Bis zu 10 000 Euro Bußgeld

Das Problem bei solchen "Sammlungen" ist, dass die bereitgelegten Waren entweder nicht abgeholt werden oder dass sich die Sammler nur bestimmte Dinge heraussuchen oder für sie unbrauchbare Dinge dann anderswo deponieren, berichtet Strehl aus Erfahrung. Er betont: "Bei einer illegalen Sammlung handelt es sich um eine Ordnungswidrigkeit mit einem Bußgeldrahmen bis 10 000 Euro. Die Höhe variiert, je nachdem, ob es sich um Erst- oder Wiederholungstäter handelt."

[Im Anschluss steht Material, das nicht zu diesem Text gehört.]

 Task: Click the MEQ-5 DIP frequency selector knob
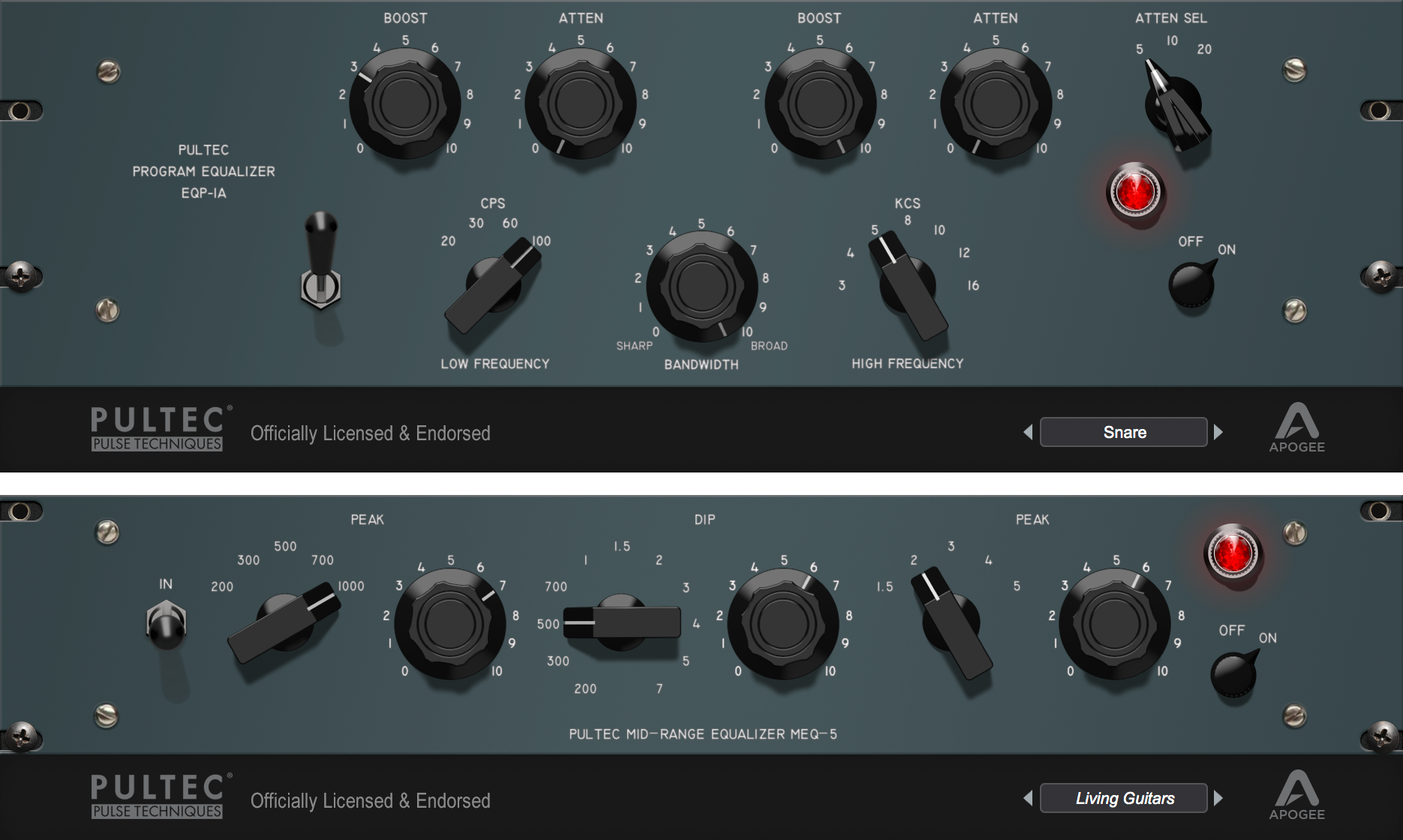coord(621,622)
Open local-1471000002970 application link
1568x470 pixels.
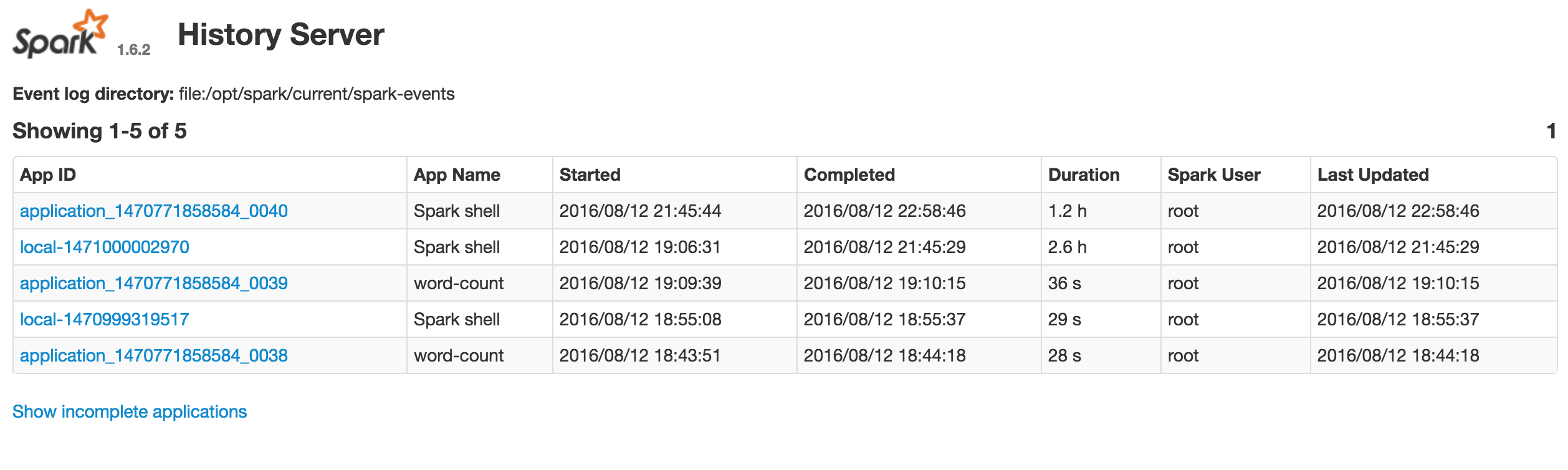point(105,247)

Allerdings muss man diese "Sammler" erst einmal erwischen. Das Landratsamt rät Bürgern, die solche Zettel in ihrem Briefkasten finden, grundsätzlich die Polizei zu verständigen. Das habe in der Vergangenheit bereits dazu geführt, dass solche illegalen Sammler erwischt wurden und Bußgelder aufgebrummt erhielten. Auch im vorliegenden Fall wurde die Polizei eingeschaltet.